- **Exercícios a fazer**
[1] No texto sobre a crônica, a que palavra o termo "tecer" está etimologicamente associado?
[2] Dê seguimento ao texto sobre a crônica portuguesa e brasileira, começando logo depois da última frase apresentada.

A
VIDA DA CRÔNICA E A CRÔNICA DA VIDA: de
Oliveira Rodrigues, Inara |
Resumo:
O
presente trabalho objetiva colocar em diálogo crônicas de autores de
reconhecida importância no cenário literário contemporâneo português e
brasileiro, a partir da temática da efemeridade das relações humanas em
consonância com a efemeridade enquanto uma das especificidades do gênero
narrativo em destaque. Procura-se evidenciar, aqui, as convergências e distanciamentos
das diferentes realidades sociais nas quais os textos selecionados como corpus
estão inseridos, afirmando-se a importância da crônica como expressão
híbrida entre o jornalismo e a literatura, visando-se, assim, contribuir com o
aprofundamento e atualidade dos estudos lusófonos.
Palavras-chave:
Crônica portuguesa e brasileira; efemeridade..
Introdução
No mundo contemporâneo, à modernista vertigem das horas, ao processo
de fragmentação do sujeito, ao polêmico colapso das metanarrativas, sobrepõe-se
novos e ainda indiscerníveis paradigmas que, por isso mesmo, tornam mais aguda
a fragilidade de qualquer idéia de permanência para os sentidos da existência.
Nesse processo, contudo, não cessa a necessidade humana de ficcionalizar novos
tempos e espaços, por meio das mais diversas expressões artístico-culturais, a
partir das quais, mais ou menos refratariamente, pode-se refletir sobre o
presente.
Em um tempo cotidianamente marcado pela falta de tempo; por espaços
fechados que se abrem em vastidões de concreto no movimento deslizante de
portas automáticas; pelas informações incessantes e caleidoscópicas, rápida e
facilmente acessadas/divulgadas por meios eletrônicos, e que acabam, de certo
modo, desafiando a própria comunicabilidade, a efemeridade das relações
afetivas torna-se um aspecto inquietante nesse contexto de virtuais e fugazes
possibilidades de encontro humano. Diante disso, parece cada vez mais
fundamental reconhecer a importância da literatura por permitir que, a partir
da criação de textos ficcionais, o homem consiga narrar-se e, assim, tecer (termo etimologicamente associado a
texto) fios capazes de revelarem imagens críticas sobre o mundo e sobre si
mesmo.

(Registros de um conjunto de dados de apontamento)

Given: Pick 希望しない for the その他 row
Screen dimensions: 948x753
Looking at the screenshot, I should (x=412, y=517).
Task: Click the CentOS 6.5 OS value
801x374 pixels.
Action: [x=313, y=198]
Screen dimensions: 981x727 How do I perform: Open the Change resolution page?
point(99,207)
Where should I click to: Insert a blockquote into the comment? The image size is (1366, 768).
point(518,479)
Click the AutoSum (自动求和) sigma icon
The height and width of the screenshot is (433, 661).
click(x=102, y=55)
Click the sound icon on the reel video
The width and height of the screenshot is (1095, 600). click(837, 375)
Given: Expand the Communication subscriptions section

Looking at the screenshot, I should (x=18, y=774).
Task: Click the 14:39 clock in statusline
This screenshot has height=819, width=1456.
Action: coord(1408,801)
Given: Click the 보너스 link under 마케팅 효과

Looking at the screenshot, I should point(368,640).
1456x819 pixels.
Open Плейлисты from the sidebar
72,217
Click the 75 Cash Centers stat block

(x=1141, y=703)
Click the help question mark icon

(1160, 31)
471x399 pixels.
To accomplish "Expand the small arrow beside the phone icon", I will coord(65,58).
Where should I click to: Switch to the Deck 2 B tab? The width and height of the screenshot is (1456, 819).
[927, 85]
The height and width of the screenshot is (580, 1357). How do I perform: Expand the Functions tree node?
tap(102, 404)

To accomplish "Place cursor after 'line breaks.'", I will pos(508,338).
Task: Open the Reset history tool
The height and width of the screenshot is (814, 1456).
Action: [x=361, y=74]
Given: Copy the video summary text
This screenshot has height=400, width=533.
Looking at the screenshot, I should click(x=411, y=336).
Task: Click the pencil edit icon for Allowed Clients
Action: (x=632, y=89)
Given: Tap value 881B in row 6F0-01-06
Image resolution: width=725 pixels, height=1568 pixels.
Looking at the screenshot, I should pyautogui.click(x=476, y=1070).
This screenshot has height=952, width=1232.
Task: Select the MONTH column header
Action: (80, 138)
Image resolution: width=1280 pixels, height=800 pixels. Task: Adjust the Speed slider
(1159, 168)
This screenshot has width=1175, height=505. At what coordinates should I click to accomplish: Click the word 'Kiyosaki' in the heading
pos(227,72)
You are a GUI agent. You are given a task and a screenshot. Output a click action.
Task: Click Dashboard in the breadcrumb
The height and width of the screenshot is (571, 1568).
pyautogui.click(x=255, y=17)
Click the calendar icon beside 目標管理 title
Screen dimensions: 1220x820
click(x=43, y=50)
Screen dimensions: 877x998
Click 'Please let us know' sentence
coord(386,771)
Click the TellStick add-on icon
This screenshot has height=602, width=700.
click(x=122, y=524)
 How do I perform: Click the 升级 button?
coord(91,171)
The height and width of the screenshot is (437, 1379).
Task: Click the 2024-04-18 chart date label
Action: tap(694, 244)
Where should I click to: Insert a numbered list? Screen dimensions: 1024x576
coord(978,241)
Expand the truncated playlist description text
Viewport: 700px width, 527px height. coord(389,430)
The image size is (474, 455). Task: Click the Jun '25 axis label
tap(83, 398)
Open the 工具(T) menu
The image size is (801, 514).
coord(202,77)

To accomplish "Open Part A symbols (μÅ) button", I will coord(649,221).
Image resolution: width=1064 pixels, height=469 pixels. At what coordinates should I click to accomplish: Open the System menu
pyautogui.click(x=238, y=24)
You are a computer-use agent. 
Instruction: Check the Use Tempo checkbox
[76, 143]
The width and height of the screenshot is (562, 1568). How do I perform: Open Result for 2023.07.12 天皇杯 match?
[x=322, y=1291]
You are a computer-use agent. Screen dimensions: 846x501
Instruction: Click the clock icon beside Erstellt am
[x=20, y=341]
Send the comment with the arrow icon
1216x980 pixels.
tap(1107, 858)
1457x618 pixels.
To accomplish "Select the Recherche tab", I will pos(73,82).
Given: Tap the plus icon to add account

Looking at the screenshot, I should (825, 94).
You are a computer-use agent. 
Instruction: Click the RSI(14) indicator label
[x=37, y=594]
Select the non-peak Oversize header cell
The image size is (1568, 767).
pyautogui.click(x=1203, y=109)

- **Respostas por tarefa**
[1] À palavra "texto".

[2]
Gênero
narrativo de constituição híbrida entre a linguagem literária e a jornalística,
a crônica associa-se, como um de seus traços mais singulares, à narração do
curso mais ou menos imediato dos
acontecimentos humanos, propiciando uma leitura rápida, quase descartável, pois
seu meio tradicional de veiculação é o jornal ou periódico. Tal característica,
porém, não diminui sua importância, como observa Antonio Candido, já que ela “está sempre ajudando a estabelecer ou
restabelecer a dimensão das coisas e das pessoas. [...] [pegando] o miúdo,
mostra nele uma grandeza, uma beleza ou uma singularidade insuspeitadas” (1992, p. 14). A partir do momento em
que é compilado em livro, contudo, tal gênero narrativo resgata sua perenidade
e perpetua-se, assumindo um caráter organizacional que permite, assim, uma
leitura mais atenta e profícua.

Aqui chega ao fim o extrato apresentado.